As basic as it may sound, many employers don’t really know what’s on their employees’ minds. But as Brower notes, leaders need to understand the people who work for them if they want to bring out their best. So while general data and extensive studies can give leaders useful perspectives, they should also get a more nuanced read on the individuals on their team.
Brower recommends seeking employee feedback in surveys, focus groups, interviews, and by observing them on the job. She notes: “Quantitative data like surveys can tell you what people think, but qualitative data like discussions can tell you why people are reacting as they are.”
She suggests leaders and tiered managers go beyond aggregated data to understand people as individuals. They can achieve this by asking employees questions, developing stronger relationships, showing empathy, and helping them align their work with purpose.
Every company has a work culture. But Brower echoes David J. Friedman’s mantra that effective cultures are created by design. The author and CultureWise CEO has written two books and spoken to thousands of business leaders about the importance of intentionally developing the organizational culture they want. The key to achieving this is identifying and defining the behaviors that will shape the culture and help employees flourish.

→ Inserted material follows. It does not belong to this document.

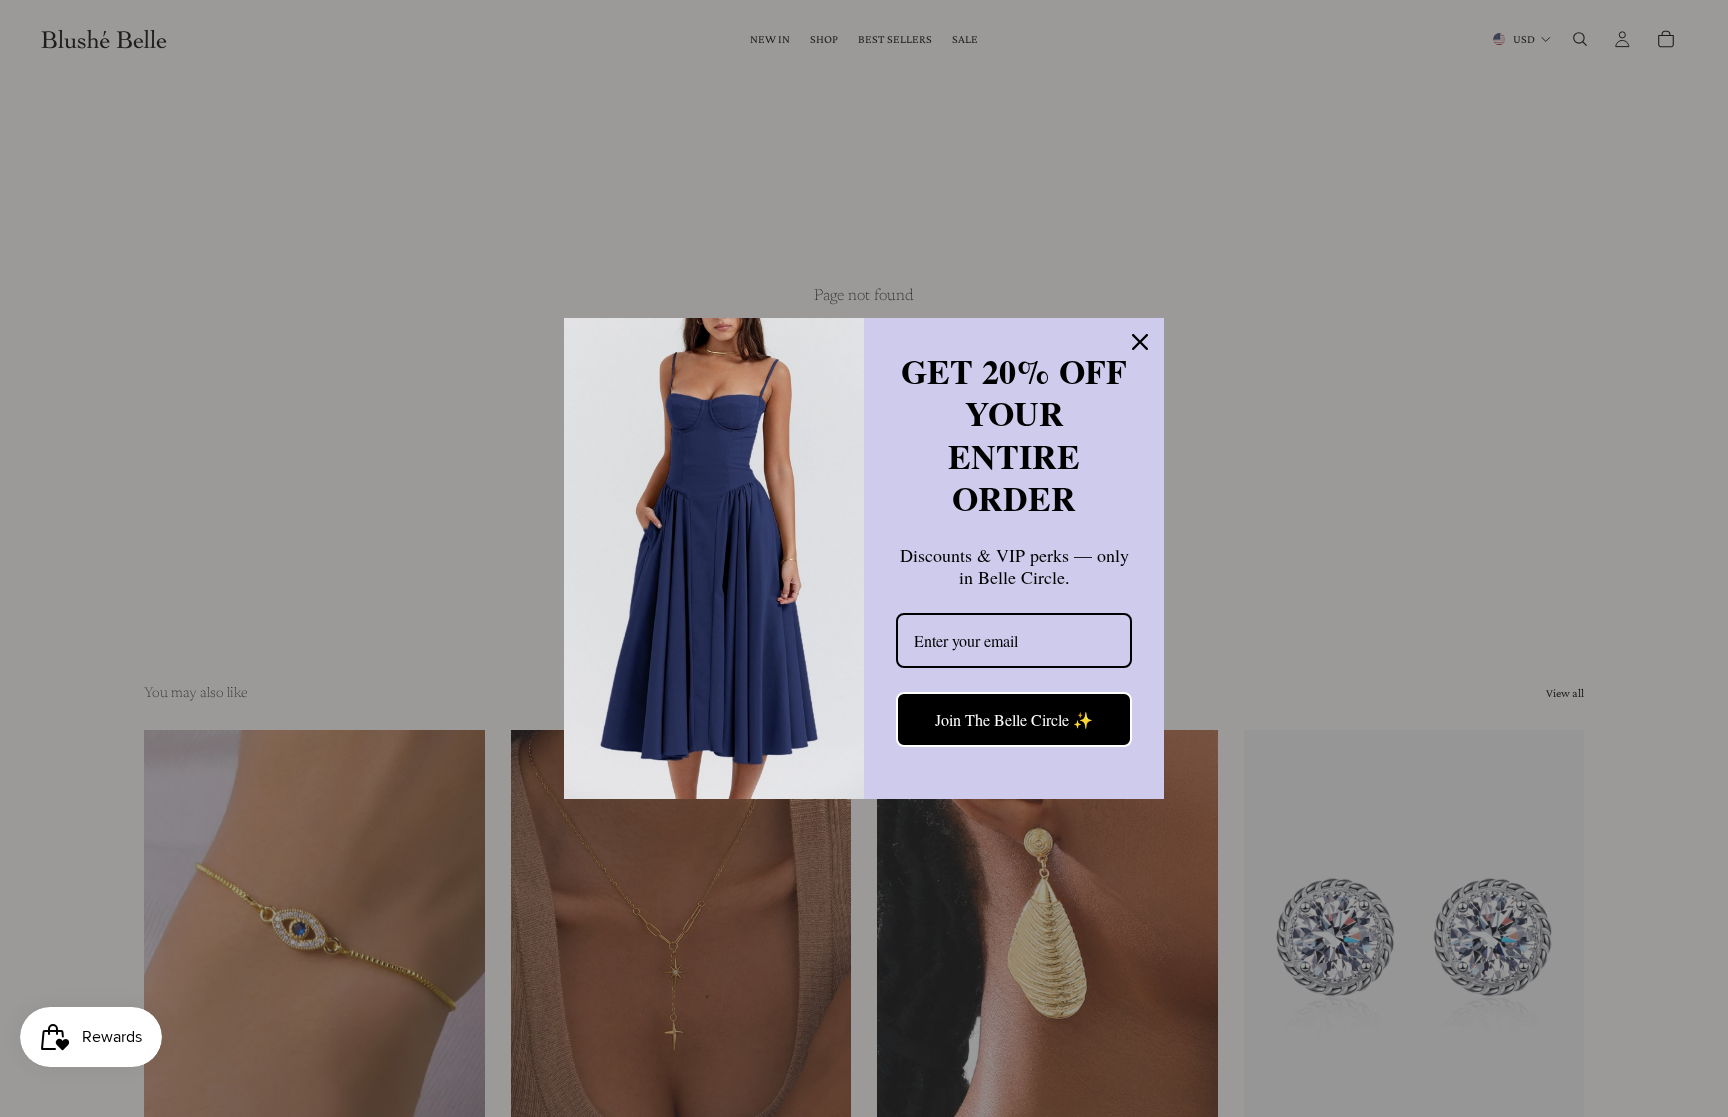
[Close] (1140, 342)
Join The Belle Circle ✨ (1014, 719)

It’s also essential for leaders to help employees understand how their work helps the company achieve its mission and vision. For example, they should provide their team members with clarity about their roles and responsibilities and what they mean in the larger picture. The behaviors they outline will assist their staff to do their best work in this broader context and confidently confront challenges.
In addition, leaders must work to build trust among their people by making transparency a priority. Employees feel much more secure if they have a truthful boss who shares information and levels with them about the company’s challenges. And leaders who demonstrate integrity and openness foster similar behaviors in their staff, which helps everyone feel more grounded and comfortable at work.
DEVELOP & EMPOWER
Developing and empowering employees is a significant way to energize staff and strengthen an organization. Some leaders may think educating their employees is outside of their budget. But companies can still empower their people to grow even if they can’t afford expensive training programs or to subsidize additional education.
One of the most effective ways to help employees grow is having managers who understand their role in their team members’ development. Managing people is a skill beyond telling people what to do. Like a coach, a manager’s job is to encourage their team members and help them improve.
Critical skills for managers to master are being clear about expectations and setting up a system of positive accountability that helps their team members shine. Leaders who train their managers to be mentors and motivators will build employees’ self-esteem and make them feel more secure in their jobs.
Brower notes that work has changed over the past several years, so the work experience should also evolve. She recommends:
- Creating places where people want to show up and do their best
- Provide areas where they can focus, collaborate, learn, socialize, and rejuvenate
- Ensure processes are keeping up with shifting customer needs
- Upgrade technology to support new ways of working, such as remote or hybrid formats
As Brower explains, this complex era for workers and work experiences is ideal for resetting, reinventing, and reimagining work. It would be easy for leaders to succumb to the disruptions that continue to impact every industry. Instead, they should view today’s challenges as reasons to elevate their company culture and employee stability so their companies can succeed.